Latihan Singkat A
Menurut profil Harprileny Soebiantoro di bawah, pada tahun berapa ia menyandang jabatan Jamdatun?

Teks Bacaan
------------------------------------------------------------
Harprileny Soebiantoro:
Perempuan Pertama di Kursi Jaksa Agung Muda
Srikandi Hukum Part II

Harprileny Soebiantoro:
Perempuan Pertama di Kursi Jaksa Agung Muda

Jaksa perempuan lain yang masih aktif disarankan berani mengambil sikap dan tak khawatir membuat keputusan yang tidak populer.

Oleh:
RFQ/CR-16
Bacaan 2 Menit
Harprileny Soebiantoro di ruang kerjanya. Foto: RES
Harprileny Soebiantoro di ruang kerjanya. Foto: RES

Ruang kerja berukuran empat kali empat meter tertata rapi. Sejumlah buku-buku karya begawan hukum mengisi lemari yang berada di pojok kiri meja kerja. Terpampang di dinding, foto seorang perempuan mengenakan pakaian kebesaran jaksa  kala aktif di Korps Adhiyaksa. Dia adalah Harprileny Soebiantoro, mantan Jaksa Agung Muda Tata Usaha Negara (Jamdatun).

Ellen, begitu ia biasa disapa,adalah perempuan lulusan Fakultas Hukum Universitas Indonesia (FHUI) dengan predikat cumlaude. Saat menempuh ilmu hukum di FHUI, ia lebih mendalami ilmu keperdataan dan notaris. Meski menempuh ilmu kenotariatan, tapi profesi notaris tak pernah ia jalani. “Jadi saya lebih seneng perdata. Pada saat Jamdatun, alhamdulillah banyak perkara perdata yang selesai,” ujarnya.

Ellen merupakan jaksa perempuan pertama yang menempati kursi Jaksa Agung Muda (JAM) di korps adhiyaksa. Sebelum Ellen, kursi JAM selalu dijabat olej jaksa laki-laki. Kariernya bisa dibilang ciamik. Sejumlah jabatan tinggi pernah dipegang di Kejaksaan. Mulai Jamdatun, Jaksa Agung Muda Pembinaan (Jambin), hingga Jaksa Agung Muda Pidana Umum (Jampidum).

Jabatan Jamdatun disandangnya pada 2003. Dia diberikan kepercayaan oleh Jaksa Agung Abdurahman Saleh menempati kursi Jampidum sebagai Pelaksana Harian (PLH) pada 2004, menggantikan Jampidum Haryadi Widyasa yang meninggal dunia. Selain itu, Jaksa Agung Abdurahman Saleh mempercayakan Ellen menempati kursi Jaksa Agung Muda Pembinaan (Jambin) pada 2005.

Mengawali karier sebagai Kepala Seksi Tata Usaha (Kasie TU) Kejaksaan Tinggi DKI Jakarta pada 1975, Ellen bekerja sangat disiplin. Hingga akhirnya ia diberikan kepercayaan untuk memegang jabatan strategis sebagai Kepala Kejaksaan Negeri (Kajari) Purbalingga, pada 1992.
------------------------------------------------------------
Latihan Singkat B
Ambil dari catatan di bawah setiap baris yang memuat kata "width".

Catatan hasil ekstraksi
------------------------------------------------------------
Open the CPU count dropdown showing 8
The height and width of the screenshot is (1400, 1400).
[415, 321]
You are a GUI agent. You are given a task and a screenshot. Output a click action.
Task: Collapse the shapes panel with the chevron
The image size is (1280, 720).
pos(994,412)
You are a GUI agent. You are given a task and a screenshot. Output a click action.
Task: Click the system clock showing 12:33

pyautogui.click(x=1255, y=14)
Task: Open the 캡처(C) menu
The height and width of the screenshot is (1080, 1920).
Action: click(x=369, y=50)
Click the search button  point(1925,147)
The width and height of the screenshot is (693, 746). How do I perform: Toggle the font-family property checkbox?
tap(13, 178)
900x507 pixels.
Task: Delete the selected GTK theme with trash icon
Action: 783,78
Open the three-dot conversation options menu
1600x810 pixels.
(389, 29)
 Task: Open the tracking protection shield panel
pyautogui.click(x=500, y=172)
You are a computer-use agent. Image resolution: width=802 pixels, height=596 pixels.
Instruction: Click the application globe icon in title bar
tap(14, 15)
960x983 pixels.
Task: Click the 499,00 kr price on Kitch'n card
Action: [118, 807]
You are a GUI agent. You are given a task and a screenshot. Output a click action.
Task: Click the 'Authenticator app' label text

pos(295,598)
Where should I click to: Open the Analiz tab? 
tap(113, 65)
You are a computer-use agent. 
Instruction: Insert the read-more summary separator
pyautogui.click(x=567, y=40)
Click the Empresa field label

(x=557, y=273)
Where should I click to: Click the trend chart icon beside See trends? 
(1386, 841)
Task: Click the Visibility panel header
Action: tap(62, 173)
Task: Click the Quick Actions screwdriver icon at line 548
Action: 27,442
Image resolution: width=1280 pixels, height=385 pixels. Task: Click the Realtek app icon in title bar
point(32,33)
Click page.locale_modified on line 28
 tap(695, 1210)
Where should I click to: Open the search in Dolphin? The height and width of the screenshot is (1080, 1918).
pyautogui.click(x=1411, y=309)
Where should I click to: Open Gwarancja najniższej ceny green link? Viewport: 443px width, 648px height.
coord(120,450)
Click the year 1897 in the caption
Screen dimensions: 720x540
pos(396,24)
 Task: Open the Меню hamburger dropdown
------------------------------------------------------------
Jawaban Benar A
Pada 2003.

Jawaban Benar B
The height and width of the screenshot is (1400, 1400).
The height and width of the screenshot is (1080, 1920).
The width and height of the screenshot is (693, 746). How do I perform: Toggle the font-family property checkbox?
You are a computer-use agent. Image resolution: width=802 pixels, height=596 pixels.
Image resolution: width=1280 pixels, height=385 pixels. Task: Click the Realtek app icon in title bar
Where should I click to: Open the search in Dolphin? The height and width of the screenshot is (1080, 1918).
Where should I click to: Open Gwarancja najniższej ceny green link? Viewport: 443px width, 648px height.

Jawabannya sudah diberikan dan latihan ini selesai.